Aim of the exercise:
The full set of records must be returned exactly, character for character.

- Opening Delimiter -

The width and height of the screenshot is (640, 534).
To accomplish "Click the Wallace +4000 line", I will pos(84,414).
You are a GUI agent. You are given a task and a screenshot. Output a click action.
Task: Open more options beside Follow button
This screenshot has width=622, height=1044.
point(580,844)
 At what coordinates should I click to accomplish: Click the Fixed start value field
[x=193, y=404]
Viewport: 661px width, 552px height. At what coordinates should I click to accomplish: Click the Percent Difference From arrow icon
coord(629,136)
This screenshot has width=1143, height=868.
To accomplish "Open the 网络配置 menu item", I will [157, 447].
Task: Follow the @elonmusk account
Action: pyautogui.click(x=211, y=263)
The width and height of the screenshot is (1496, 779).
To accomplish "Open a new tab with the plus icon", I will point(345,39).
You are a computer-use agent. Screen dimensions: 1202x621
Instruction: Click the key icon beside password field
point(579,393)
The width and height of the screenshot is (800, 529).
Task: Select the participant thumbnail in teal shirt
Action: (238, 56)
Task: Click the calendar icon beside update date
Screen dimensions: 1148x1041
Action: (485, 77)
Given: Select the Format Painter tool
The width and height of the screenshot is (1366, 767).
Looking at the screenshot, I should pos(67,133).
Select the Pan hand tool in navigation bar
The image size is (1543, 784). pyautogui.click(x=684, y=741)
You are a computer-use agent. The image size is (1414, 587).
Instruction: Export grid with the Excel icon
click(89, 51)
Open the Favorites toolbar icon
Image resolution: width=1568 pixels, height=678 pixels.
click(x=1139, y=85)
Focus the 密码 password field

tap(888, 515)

- Closing Delimiter -

Response for this exercise:
The width and height of the screenshot is (640, 534).
To accomplish "Click the Wallace +4000 line", I will pos(84,414).
You are a GUI agent. You are given a task and a screenshot. Output a click action.
Task: Open more options beside Follow button
This screenshot has width=622, height=1044.
point(580,844)
 At what coordinates should I click to accomplish: Click the Fixed start value field
[x=193, y=404]
Viewport: 661px width, 552px height. At what coordinates should I click to accomplish: Click the Percent Difference From arrow icon
coord(629,136)
This screenshot has width=1143, height=868.
To accomplish "Open the 网络配置 menu item", I will [157, 447].
Task: Follow the @elonmusk account
Action: pyautogui.click(x=211, y=263)
The width and height of the screenshot is (1496, 779).
To accomplish "Open a new tab with the plus icon", I will point(345,39).
You are a computer-use agent. Screen dimensions: 1202x621
Instruction: Click the key icon beside password field
point(579,393)
The width and height of the screenshot is (800, 529).
Task: Select the participant thumbnail in teal shirt
Action: (238, 56)
Task: Click the calendar icon beside update date
Screen dimensions: 1148x1041
Action: (485, 77)
Given: Select the Format Painter tool
The width and height of the screenshot is (1366, 767).
Looking at the screenshot, I should pos(67,133).
Select the Pan hand tool in navigation bar
The image size is (1543, 784). pyautogui.click(x=684, y=741)
You are a computer-use agent. The image size is (1414, 587).
Instruction: Export grid with the Excel icon
click(89, 51)
Open the Favorites toolbar icon
Image resolution: width=1568 pixels, height=678 pixels.
click(x=1139, y=85)
Focus the 密码 password field

tap(888, 515)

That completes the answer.